In order to maintain its capital structure, the Company, is dependent on equity funding and when necessary, raises capital through the issuance of equity instruments, primarily comprised of common shares. The Company manages its capital structure and makes adjustments to it in light of economic conditions. The Company, upon approval from its Board of Directors, will make changes to its capital structure as deemed appropriate under the specific circumstances.

The Company is not subject to any externally imposed capital requirements or debt covenants, and does not presently utilize any quantitative measures to monitor its capital. There were no changes to the Company's approach to managing capital during the period.

10. FINANCIAL INSTRUMENTS AND RISKS

Fair Value

The Company's financial instruments consist of cash, amounts receivable, accounts payable, loan payable and due to / from related parties. The fair value of all financial instruments approximate their carrying values. Cash is classified as fair value through profit and loss and amounts receivable is classified at amortized cost. Accounts payable, due to / from related parties and loan payable are classified as amortized cost.
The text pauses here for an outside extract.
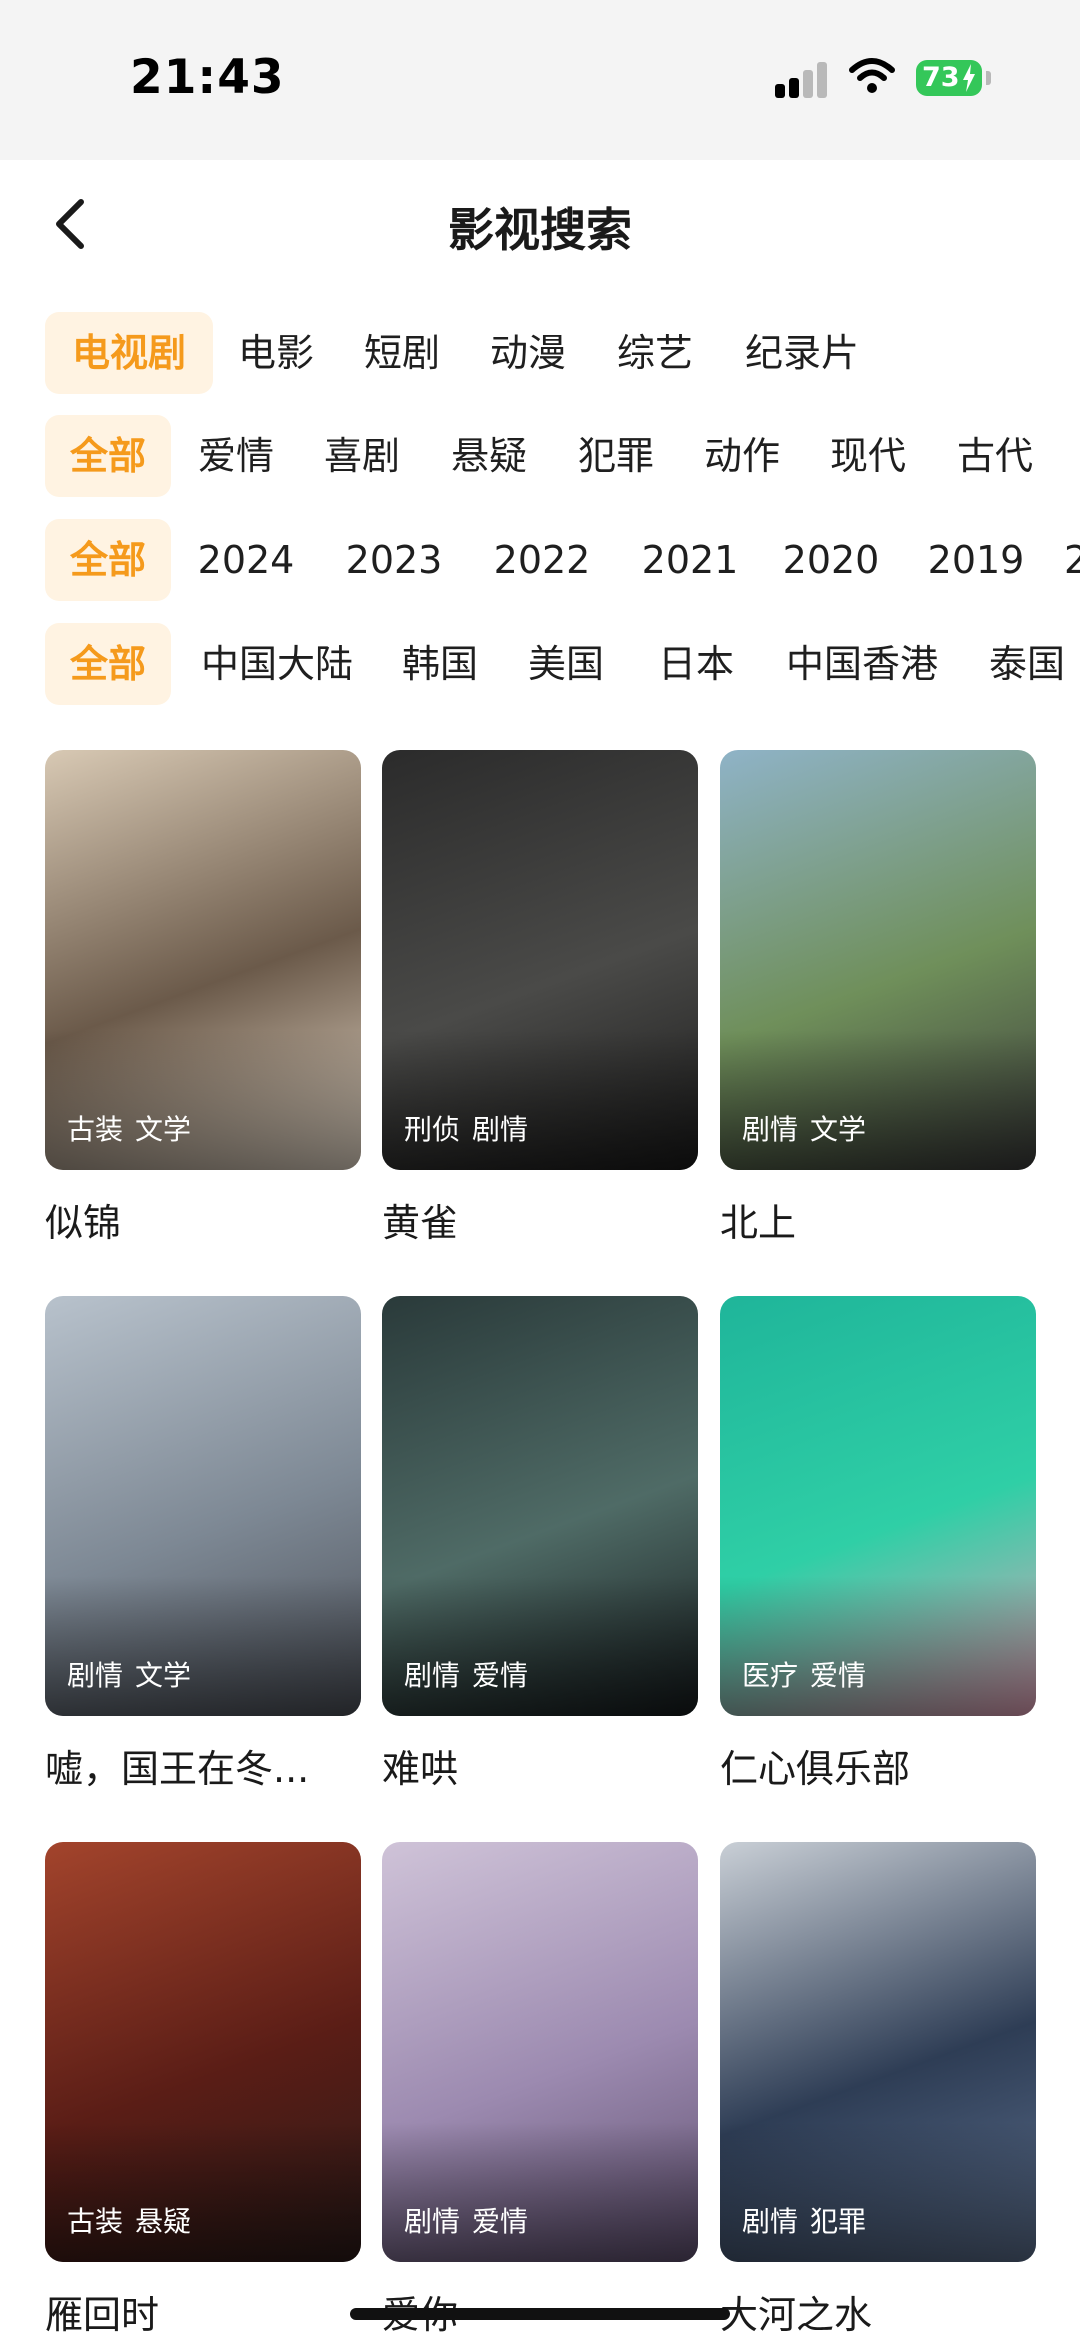  I want to click on filter-genre-romance: 爱情, so click(236, 456).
The Company's financial instrument is exposed to a number of risks that are summarized below:

Liquidity Risk

Liquidity risk is the risk that the Company will not be able to meet its financial obligations as they become due or can do so only at excessive cost. The Company is exposed to the risk that it may not have sufficient liquid assets to meet its commitments associated with these financial liabilities.
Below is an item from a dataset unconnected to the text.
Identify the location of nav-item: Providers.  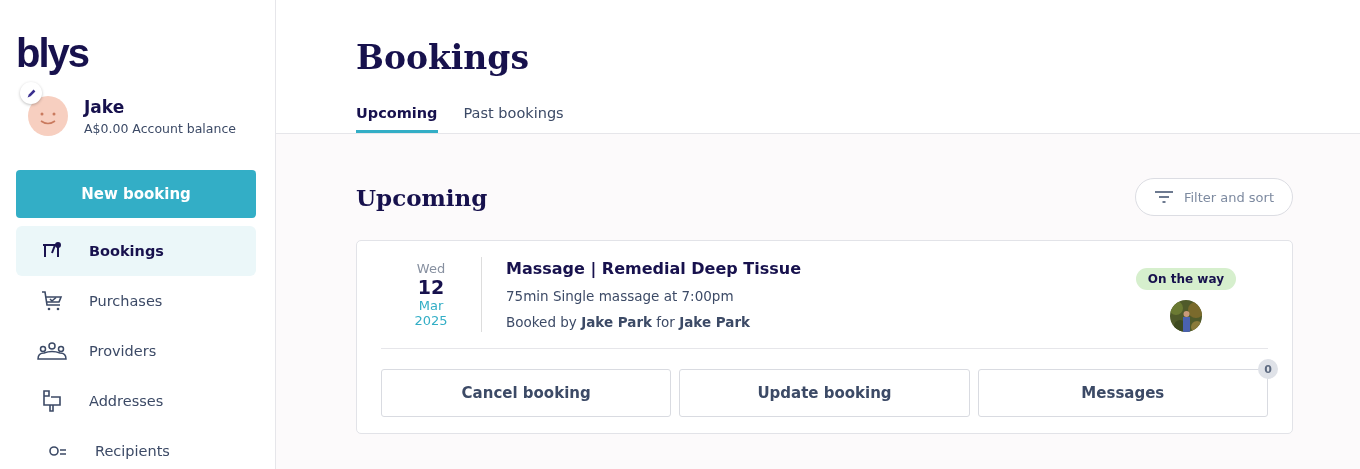
(136, 351).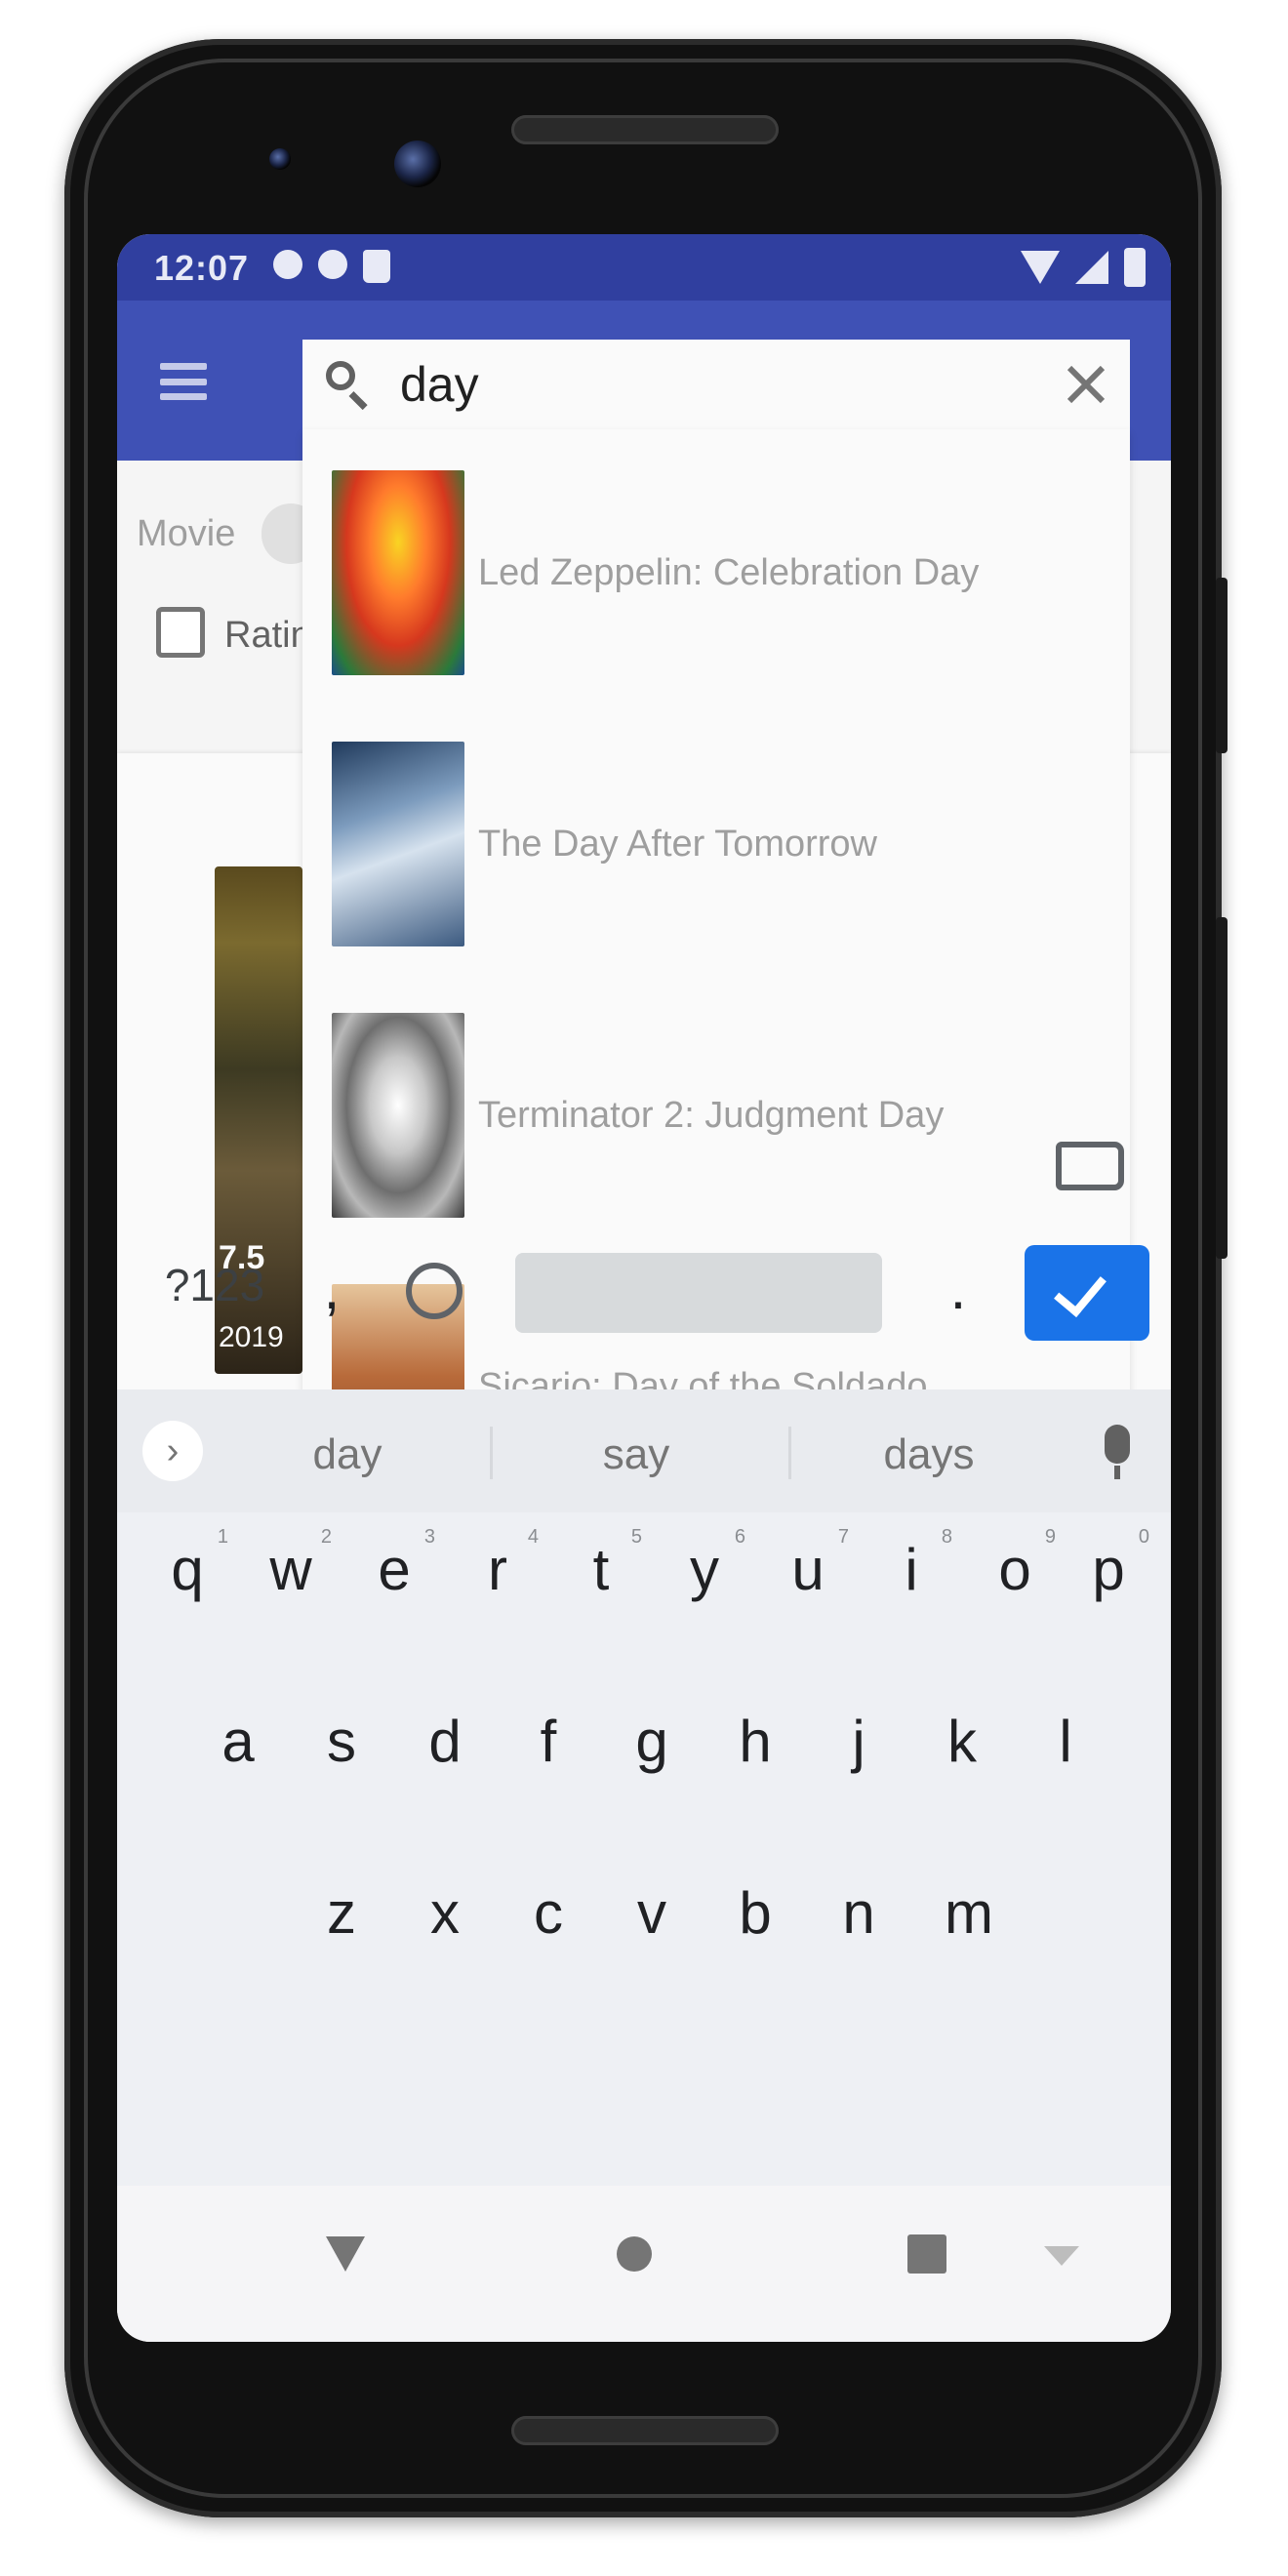  I want to click on rating-checkbox, so click(180, 632).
The Company's approach to managing liquidity is to ensure that it will always have sufficient cash to meet its liabilities when due, without incurring unacceptable losses or risking damage to the Company's reputation. To the extent that the Company does not believe it has sufficient liquidity to meet these obligations, management will consider securing additional funds through equity transactions. The Company manages its liquidity risk by continuously monitoring cash flow requirements relating to its anticipated exploration and evaluation activities as well as general overhead requirements.

Credit Risk

Credit risk is the risk of loss associated with a counter party's inability to fulfill its payment obligations. The Company's credit risk is primarily attributable to its cash balances. The Company manages its credit risk on bank deposits by holding deposits in high credit quality banking institutions in Canada.

Interest Rate Risk

Interest rate risk is the risk that the fair value or future cash flows of a financial instrument will fluctuate because of changes in market interest rates. As the Company's cash is currently held in non-interest bearing bank account, management considers the interest rate risk to be minimal.
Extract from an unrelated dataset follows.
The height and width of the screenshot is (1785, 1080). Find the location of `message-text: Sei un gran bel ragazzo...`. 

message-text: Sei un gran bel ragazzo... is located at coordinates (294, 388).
10. FINANCIAL INSTRUMENTS AND RISKS (CONTINUED)

Commodity Price Risk

The ability of the Company to finance the exploration and development of its properties and the future profitability of the Company is directly related to the market price of the primary minerals identified in its mineral properties. Mineral prices fluctuate on a daily basis and are affected by a number of factors beyond the Company's control. A sustained, significant decline in the prices of the primary minerals or in the share prices of junior mineral exploration companies in general, could have a negative impact on the Company's ability to raise additional capital. Sensitivity to commodity price risk is remote since the Company has not established any reserves or production.

Foreign Exchange Risk

Foreign exchange risk is the risk that the fair value or future cash flows of a financial instrument will fluctuate because of changes in the foreign currency exchange rates. The Company's functional currency is the Canadian dollar. All of the Company's financial instruments are denominated in Canadian dollars. The Company conducts some of its business in US dollars and is therefore exposed to variations in the foreign exchange rate. In management's opinion there is no material foreign exchange risk to the Company.

11. SEGMENTED INFORMATION

The Company operates in one reportable operating segment, being the acquisition, exploration and development of exploration and evaluation assets.

The Company operates in both Canada and Mexico. The Company's exploration and evaluation assets are located in Canada and Mexico.